_Task directions_.
Your task is to retype each line of the data below exactly.

(Beginning of Data)

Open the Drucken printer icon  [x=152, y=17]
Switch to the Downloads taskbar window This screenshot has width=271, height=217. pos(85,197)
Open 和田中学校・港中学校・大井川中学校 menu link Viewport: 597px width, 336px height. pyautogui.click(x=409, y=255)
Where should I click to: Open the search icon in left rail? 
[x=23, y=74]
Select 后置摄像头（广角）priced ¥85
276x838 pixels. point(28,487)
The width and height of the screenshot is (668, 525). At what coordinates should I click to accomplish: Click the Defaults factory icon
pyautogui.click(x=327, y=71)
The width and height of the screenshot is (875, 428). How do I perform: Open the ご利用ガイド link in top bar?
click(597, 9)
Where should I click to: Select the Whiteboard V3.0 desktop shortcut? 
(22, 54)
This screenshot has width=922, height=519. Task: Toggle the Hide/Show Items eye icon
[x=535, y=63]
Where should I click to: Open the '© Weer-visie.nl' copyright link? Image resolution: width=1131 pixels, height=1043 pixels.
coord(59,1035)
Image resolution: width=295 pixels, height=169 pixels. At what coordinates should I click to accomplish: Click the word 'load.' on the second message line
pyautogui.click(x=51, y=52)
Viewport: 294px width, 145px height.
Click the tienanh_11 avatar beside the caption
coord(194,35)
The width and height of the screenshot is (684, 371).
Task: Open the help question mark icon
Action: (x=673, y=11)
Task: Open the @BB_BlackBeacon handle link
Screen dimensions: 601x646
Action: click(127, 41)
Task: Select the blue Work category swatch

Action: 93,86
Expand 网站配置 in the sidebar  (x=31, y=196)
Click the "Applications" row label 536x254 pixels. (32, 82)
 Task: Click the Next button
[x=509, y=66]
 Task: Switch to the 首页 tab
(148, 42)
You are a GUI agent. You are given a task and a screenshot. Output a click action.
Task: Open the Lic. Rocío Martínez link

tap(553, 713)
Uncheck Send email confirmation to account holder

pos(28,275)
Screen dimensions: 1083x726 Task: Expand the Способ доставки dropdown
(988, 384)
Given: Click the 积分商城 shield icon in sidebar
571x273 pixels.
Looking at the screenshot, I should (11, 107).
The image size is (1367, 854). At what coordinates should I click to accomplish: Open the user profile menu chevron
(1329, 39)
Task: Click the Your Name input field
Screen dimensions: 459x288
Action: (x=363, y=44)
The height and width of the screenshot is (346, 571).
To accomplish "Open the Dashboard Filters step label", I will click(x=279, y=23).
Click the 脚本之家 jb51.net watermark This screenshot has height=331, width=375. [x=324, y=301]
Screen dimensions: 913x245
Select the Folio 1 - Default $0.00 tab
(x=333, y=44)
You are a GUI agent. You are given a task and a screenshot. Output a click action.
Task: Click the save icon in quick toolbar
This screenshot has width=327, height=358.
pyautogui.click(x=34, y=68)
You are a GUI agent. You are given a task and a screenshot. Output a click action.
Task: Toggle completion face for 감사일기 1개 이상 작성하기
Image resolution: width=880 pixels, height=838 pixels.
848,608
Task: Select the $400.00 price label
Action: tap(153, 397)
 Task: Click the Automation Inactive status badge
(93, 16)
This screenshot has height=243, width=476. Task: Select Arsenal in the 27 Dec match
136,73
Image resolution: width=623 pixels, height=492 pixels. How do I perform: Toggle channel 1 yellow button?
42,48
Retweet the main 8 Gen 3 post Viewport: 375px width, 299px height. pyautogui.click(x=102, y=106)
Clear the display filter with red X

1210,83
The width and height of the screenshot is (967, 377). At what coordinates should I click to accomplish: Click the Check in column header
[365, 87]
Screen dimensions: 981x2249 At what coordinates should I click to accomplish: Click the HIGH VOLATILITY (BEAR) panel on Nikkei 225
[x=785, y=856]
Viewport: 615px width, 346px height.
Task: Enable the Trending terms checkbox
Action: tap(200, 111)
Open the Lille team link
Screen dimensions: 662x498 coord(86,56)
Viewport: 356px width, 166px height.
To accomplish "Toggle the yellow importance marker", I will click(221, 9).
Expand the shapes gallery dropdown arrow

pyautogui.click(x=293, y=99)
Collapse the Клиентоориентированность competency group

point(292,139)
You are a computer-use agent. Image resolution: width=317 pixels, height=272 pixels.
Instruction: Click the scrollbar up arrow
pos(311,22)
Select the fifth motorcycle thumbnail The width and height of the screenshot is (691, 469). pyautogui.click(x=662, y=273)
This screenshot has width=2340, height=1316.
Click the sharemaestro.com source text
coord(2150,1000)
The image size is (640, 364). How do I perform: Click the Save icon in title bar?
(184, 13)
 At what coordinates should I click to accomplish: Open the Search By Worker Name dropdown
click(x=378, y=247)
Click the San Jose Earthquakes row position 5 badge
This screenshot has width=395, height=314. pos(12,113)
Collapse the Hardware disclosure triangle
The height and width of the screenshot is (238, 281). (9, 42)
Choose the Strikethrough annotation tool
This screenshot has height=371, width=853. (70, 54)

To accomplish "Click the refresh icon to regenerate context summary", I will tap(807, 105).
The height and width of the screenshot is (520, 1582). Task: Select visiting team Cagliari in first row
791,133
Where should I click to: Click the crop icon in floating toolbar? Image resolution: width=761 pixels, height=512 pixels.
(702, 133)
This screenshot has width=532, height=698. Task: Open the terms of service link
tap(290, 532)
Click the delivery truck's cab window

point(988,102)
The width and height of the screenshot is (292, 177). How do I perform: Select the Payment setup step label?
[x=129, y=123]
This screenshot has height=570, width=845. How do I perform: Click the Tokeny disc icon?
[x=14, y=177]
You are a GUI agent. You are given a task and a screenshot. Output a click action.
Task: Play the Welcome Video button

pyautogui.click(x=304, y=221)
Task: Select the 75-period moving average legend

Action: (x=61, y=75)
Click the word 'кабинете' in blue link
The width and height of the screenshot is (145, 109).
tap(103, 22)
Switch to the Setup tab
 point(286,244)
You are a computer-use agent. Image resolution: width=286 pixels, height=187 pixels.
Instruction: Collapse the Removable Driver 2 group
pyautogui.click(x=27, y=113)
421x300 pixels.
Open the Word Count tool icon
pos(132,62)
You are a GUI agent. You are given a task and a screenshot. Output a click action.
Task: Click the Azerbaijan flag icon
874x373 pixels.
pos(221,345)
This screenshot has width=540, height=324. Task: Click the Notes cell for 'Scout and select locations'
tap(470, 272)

(End of Data)

_Output for this exercise_.
Open the Drucken printer icon  [x=152, y=17]
Switch to the Downloads taskbar window This screenshot has width=271, height=217. pos(85,197)
Open 和田中学校・港中学校・大井川中学校 menu link Viewport: 597px width, 336px height. pyautogui.click(x=409, y=255)
Where should I click to: Open the search icon in left rail? 
[x=23, y=74]
Select 后置摄像头（广角）priced ¥85
276x838 pixels. point(28,487)
The width and height of the screenshot is (668, 525). At what coordinates should I click to accomplish: Click the Defaults factory icon
pyautogui.click(x=327, y=71)
The width and height of the screenshot is (875, 428). How do I perform: Open the ご利用ガイド link in top bar?
click(597, 9)
Where should I click to: Select the Whiteboard V3.0 desktop shortcut? 
(22, 54)
This screenshot has width=922, height=519. Task: Toggle the Hide/Show Items eye icon
[x=535, y=63]
Where should I click to: Open the '© Weer-visie.nl' copyright link? Image resolution: width=1131 pixels, height=1043 pixels.
coord(59,1035)
Image resolution: width=295 pixels, height=169 pixels. At what coordinates should I click to accomplish: Click the word 'load.' on the second message line
pyautogui.click(x=51, y=52)
Viewport: 294px width, 145px height.
Click the tienanh_11 avatar beside the caption
coord(194,35)
The width and height of the screenshot is (684, 371).
Task: Open the help question mark icon
Action: (x=673, y=11)
Task: Open the @BB_BlackBeacon handle link
Screen dimensions: 601x646
Action: click(127, 41)
Task: Select the blue Work category swatch

Action: 93,86
Expand 网站配置 in the sidebar  (x=31, y=196)
Click the "Applications" row label 536x254 pixels. (32, 82)
 Task: Click the Next button
[x=509, y=66]
 Task: Switch to the 首页 tab
(148, 42)
You are a GUI agent. You are given a task and a screenshot. Output a click action.
Task: Open the Lic. Rocío Martínez link

tap(553, 713)
Uncheck Send email confirmation to account holder

pos(28,275)
Screen dimensions: 1083x726 Task: Expand the Способ доставки dropdown
(988, 384)
Given: Click the 积分商城 shield icon in sidebar
571x273 pixels.
Looking at the screenshot, I should (11, 107).
The image size is (1367, 854). At what coordinates should I click to accomplish: Open the user profile menu chevron
(1329, 39)
Task: Click the Your Name input field
Screen dimensions: 459x288
Action: (x=363, y=44)
The height and width of the screenshot is (346, 571).
To accomplish "Open the Dashboard Filters step label", I will click(x=279, y=23).
Click the 脚本之家 jb51.net watermark This screenshot has height=331, width=375. [x=324, y=301]
Screen dimensions: 913x245
Select the Folio 1 - Default $0.00 tab
(x=333, y=44)
You are a GUI agent. You are given a task and a screenshot. Output a click action.
Task: Click the save icon in quick toolbar
This screenshot has width=327, height=358.
pyautogui.click(x=34, y=68)
You are a GUI agent. You are given a task and a screenshot. Output a click action.
Task: Toggle completion face for 감사일기 1개 이상 작성하기
Image resolution: width=880 pixels, height=838 pixels.
848,608
Task: Select the $400.00 price label
Action: tap(153, 397)
 Task: Click the Automation Inactive status badge
(93, 16)
This screenshot has height=243, width=476. Task: Select Arsenal in the 27 Dec match
136,73
Image resolution: width=623 pixels, height=492 pixels. How do I perform: Toggle channel 1 yellow button?
42,48
Retweet the main 8 Gen 3 post Viewport: 375px width, 299px height. pyautogui.click(x=102, y=106)
Clear the display filter with red X

1210,83
The width and height of the screenshot is (967, 377). At what coordinates should I click to accomplish: Click the Check in column header
[365, 87]
Screen dimensions: 981x2249 At what coordinates should I click to accomplish: Click the HIGH VOLATILITY (BEAR) panel on Nikkei 225
[x=785, y=856]
Viewport: 615px width, 346px height.
Task: Enable the Trending terms checkbox
Action: tap(200, 111)
Open the Lille team link
Screen dimensions: 662x498 coord(86,56)
Viewport: 356px width, 166px height.
To accomplish "Toggle the yellow importance marker", I will click(221, 9).
Expand the shapes gallery dropdown arrow

pyautogui.click(x=293, y=99)
Collapse the Клиентоориентированность competency group

point(292,139)
You are a computer-use agent. Image resolution: width=317 pixels, height=272 pixels.
Instruction: Click the scrollbar up arrow
pos(311,22)
Select the fifth motorcycle thumbnail The width and height of the screenshot is (691, 469). pyautogui.click(x=662, y=273)
This screenshot has width=2340, height=1316.
Click the sharemaestro.com source text
coord(2150,1000)
The image size is (640, 364). How do I perform: Click the Save icon in title bar?
(184, 13)
 At what coordinates should I click to accomplish: Open the Search By Worker Name dropdown
click(x=378, y=247)
Click the San Jose Earthquakes row position 5 badge
This screenshot has width=395, height=314. pos(12,113)
Collapse the Hardware disclosure triangle
The height and width of the screenshot is (238, 281). (9, 42)
Choose the Strikethrough annotation tool
This screenshot has height=371, width=853. (70, 54)

To accomplish "Click the refresh icon to regenerate context summary", I will tap(807, 105).
The height and width of the screenshot is (520, 1582). Task: Select visiting team Cagliari in first row
791,133
Where should I click to: Click the crop icon in floating toolbar? Image resolution: width=761 pixels, height=512 pixels.
(702, 133)
This screenshot has width=532, height=698. Task: Open the terms of service link
tap(290, 532)
Click the delivery truck's cab window

point(988,102)
The width and height of the screenshot is (292, 177). How do I perform: Select the Payment setup step label?
[x=129, y=123]
This screenshot has height=570, width=845. How do I perform: Click the Tokeny disc icon?
[x=14, y=177]
You are a GUI agent. You are given a task and a screenshot. Output a click action.
Task: Play the Welcome Video button

pyautogui.click(x=304, y=221)
Task: Select the 75-period moving average legend

Action: (x=61, y=75)
Click the word 'кабинете' in blue link
The width and height of the screenshot is (145, 109).
tap(103, 22)
Switch to the Setup tab
 point(286,244)
You are a computer-use agent. Image resolution: width=286 pixels, height=187 pixels.
Instruction: Collapse the Removable Driver 2 group
pyautogui.click(x=27, y=113)
421x300 pixels.
Open the Word Count tool icon
pos(132,62)
You are a GUI agent. You are given a task and a screenshot. Output a click action.
Task: Click the Azerbaijan flag icon
874x373 pixels.
pos(221,345)
This screenshot has width=540, height=324. Task: Click the Notes cell for 'Scout and select locations'
tap(470, 272)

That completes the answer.